Her note states she had discussed Mr. Behr's foot status "with RN[4 ] Jennifer [Lail] and I will call Dr. Lynch regarding status." Id. (some capitalization omitted). She concluded her note with her plan, including "call Dr. Lynch to make him aware of l[eft] foot status with dec[reased] active movement and dec[reased] sensation/edema." Id. (some capitalization omitted).

¶ 15 Northwest Orthopedic records reveal that PT Benage called its office at 12:55 p.m. that day. She left a message that its employee, Deneen Tate, took down as follows:

Ruth from Deaconess PT called to report that Colten [sic] is unable to perform any active movement of his left foot. He has lots of edema and decreased sensation in that foot.

CP at 3711. Ms. Tate forwarded the message via e-mail to Dr. Lynch. Dr. Lynch believed it was misdirected to him, and forwarded it to Dr. Powers. According to Dr. Lynch, he would "[t]ypically just pass [a misdirected message] on to the proper person" without looking at its contents. RP at 564-65. Both Dr. Lynch and Dr. Powers deny having read the note and neither acted on it.

¶ 16 Mr. Behr was next seen by a Northwest Orthopedic employee the following day, Saturday, December 11, when PA Leann Bach handled rounds at Deaconess. She was not aware of the phone message left by PT Benage the day before. She arrived at Mr. Behr's room at 10:45 a.m. She could not recall at the time of trial whether she reviewed the notes of PT Benage's evaluation.

¶ 17 PA Bach noted that Mr. Behr "reports persistent pain" and that "nursing reports patient has had 16 Norco5 in past 24 hrs." CP at 2657. On removing the dressing from his knee, she observed edema around his kneecap. She suspected that hemarthrosis (blood in the joint with edema) might be the source of his pain. After speaking with and obtaining approval from Dr. Anderson, the Northwest Orthopedic surgeon on call on Saturday, December 11, she used a large-bore needle in two attempts to aspirate Mr. Behr's parapatellar space. The attempts were unsuccessful. They were quite painful, according to Mr. Behr. PA Bach then fitted Mr. Behr with a polar ice machine.
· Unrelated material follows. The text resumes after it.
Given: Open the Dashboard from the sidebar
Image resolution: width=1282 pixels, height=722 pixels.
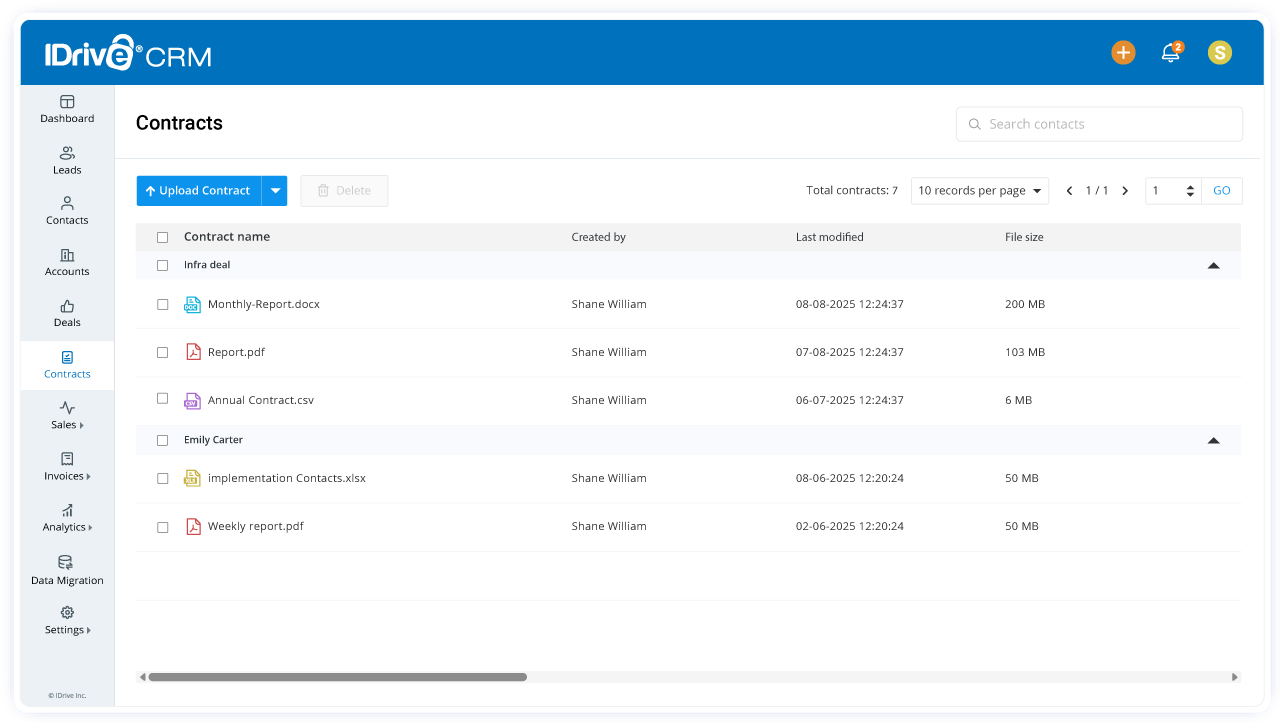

¶ 18 Kristy Waller, the charge nurse on the Deaconess orthopedic floor became involved in Mr. Behr's care on Saturday, after nurse Lail felt Mr. Behr treated her "rude[ly] and condescending[ly] ... all morning." CP at 2834. Limited practice nurse (LPN) Lail's notes indicate that she assisted PA Bach with the attempted aspiration and that the lack of blood return "made [patient] very upset and demanded to see a doctor instead of PA again." CP at 2834.

¶ 19 RN Waller assigned a new nurse to Mr. Behr, and assured Mr. Behr she would call Dr. Anderson, which she did. Dr. Anderson visited Mr. Behr at 3:00 p.m. Saturday afternoon. Ms. Behr contends that Dr. Anderson's visit to her husband lasted no more than 10 minutes and that he...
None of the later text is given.